> Problem to solve: Output must match the records, character for character.

____________________

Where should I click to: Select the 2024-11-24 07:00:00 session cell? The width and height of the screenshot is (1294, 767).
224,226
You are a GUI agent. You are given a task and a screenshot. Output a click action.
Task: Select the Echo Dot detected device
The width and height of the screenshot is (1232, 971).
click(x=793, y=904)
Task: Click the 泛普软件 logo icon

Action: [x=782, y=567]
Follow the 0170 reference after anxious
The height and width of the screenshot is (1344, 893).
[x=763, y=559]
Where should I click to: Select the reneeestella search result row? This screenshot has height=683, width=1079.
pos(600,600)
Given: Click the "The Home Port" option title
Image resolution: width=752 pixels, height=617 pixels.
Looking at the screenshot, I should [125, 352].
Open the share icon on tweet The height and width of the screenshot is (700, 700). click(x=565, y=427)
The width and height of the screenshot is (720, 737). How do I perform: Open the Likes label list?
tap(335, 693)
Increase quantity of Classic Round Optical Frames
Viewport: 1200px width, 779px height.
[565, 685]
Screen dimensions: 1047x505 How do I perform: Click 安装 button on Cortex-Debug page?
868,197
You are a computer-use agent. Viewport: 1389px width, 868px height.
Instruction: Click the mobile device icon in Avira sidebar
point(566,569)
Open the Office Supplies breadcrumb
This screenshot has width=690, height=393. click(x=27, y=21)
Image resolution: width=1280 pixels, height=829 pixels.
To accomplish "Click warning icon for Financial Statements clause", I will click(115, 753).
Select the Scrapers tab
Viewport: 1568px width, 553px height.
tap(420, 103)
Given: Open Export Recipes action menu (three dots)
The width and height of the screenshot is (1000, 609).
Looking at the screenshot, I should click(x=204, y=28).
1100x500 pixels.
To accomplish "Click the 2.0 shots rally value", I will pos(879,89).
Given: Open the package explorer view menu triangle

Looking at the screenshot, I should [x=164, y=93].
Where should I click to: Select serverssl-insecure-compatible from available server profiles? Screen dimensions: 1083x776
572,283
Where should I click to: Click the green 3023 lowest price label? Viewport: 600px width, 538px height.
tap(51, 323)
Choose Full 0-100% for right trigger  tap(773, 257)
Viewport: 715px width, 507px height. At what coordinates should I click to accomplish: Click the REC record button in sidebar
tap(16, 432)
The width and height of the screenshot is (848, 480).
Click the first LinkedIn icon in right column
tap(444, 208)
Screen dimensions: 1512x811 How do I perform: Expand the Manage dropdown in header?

____________________

> Result:
Where should I click to: Select the 2024-11-24 07:00:00 session cell? The width and height of the screenshot is (1294, 767).
224,226
You are a GUI agent. You are given a task and a screenshot. Output a click action.
Task: Select the Echo Dot detected device
The width and height of the screenshot is (1232, 971).
click(x=793, y=904)
Task: Click the 泛普软件 logo icon

Action: [x=782, y=567]
Follow the 0170 reference after anxious
The height and width of the screenshot is (1344, 893).
[x=763, y=559]
Where should I click to: Select the reneeestella search result row? This screenshot has height=683, width=1079.
pos(600,600)
Given: Click the "The Home Port" option title
Image resolution: width=752 pixels, height=617 pixels.
Looking at the screenshot, I should [125, 352].
Open the share icon on tweet The height and width of the screenshot is (700, 700). click(x=565, y=427)
The width and height of the screenshot is (720, 737). How do I perform: Open the Likes label list?
tap(335, 693)
Increase quantity of Classic Round Optical Frames
Viewport: 1200px width, 779px height.
[565, 685]
Screen dimensions: 1047x505 How do I perform: Click 安装 button on Cortex-Debug page?
868,197
You are a computer-use agent. Viewport: 1389px width, 868px height.
Instruction: Click the mobile device icon in Avira sidebar
point(566,569)
Open the Office Supplies breadcrumb
This screenshot has width=690, height=393. click(x=27, y=21)
Image resolution: width=1280 pixels, height=829 pixels.
To accomplish "Click warning icon for Financial Statements clause", I will click(115, 753).
Select the Scrapers tab
Viewport: 1568px width, 553px height.
tap(420, 103)
Given: Open Export Recipes action menu (three dots)
The width and height of the screenshot is (1000, 609).
Looking at the screenshot, I should click(x=204, y=28).
1100x500 pixels.
To accomplish "Click the 2.0 shots rally value", I will pos(879,89).
Given: Open the package explorer view menu triangle

Looking at the screenshot, I should [x=164, y=93].
Where should I click to: Select serverssl-insecure-compatible from available server profiles? Screen dimensions: 1083x776
572,283
Where should I click to: Click the green 3023 lowest price label? Viewport: 600px width, 538px height.
tap(51, 323)
Choose Full 0-100% for right trigger  tap(773, 257)
Viewport: 715px width, 507px height. At what coordinates should I click to accomplish: Click the REC record button in sidebar
tap(16, 432)
The width and height of the screenshot is (848, 480).
Click the first LinkedIn icon in right column
tap(444, 208)
Screen dimensions: 1512x811 How do I perform: Expand the Manage dropdown in header?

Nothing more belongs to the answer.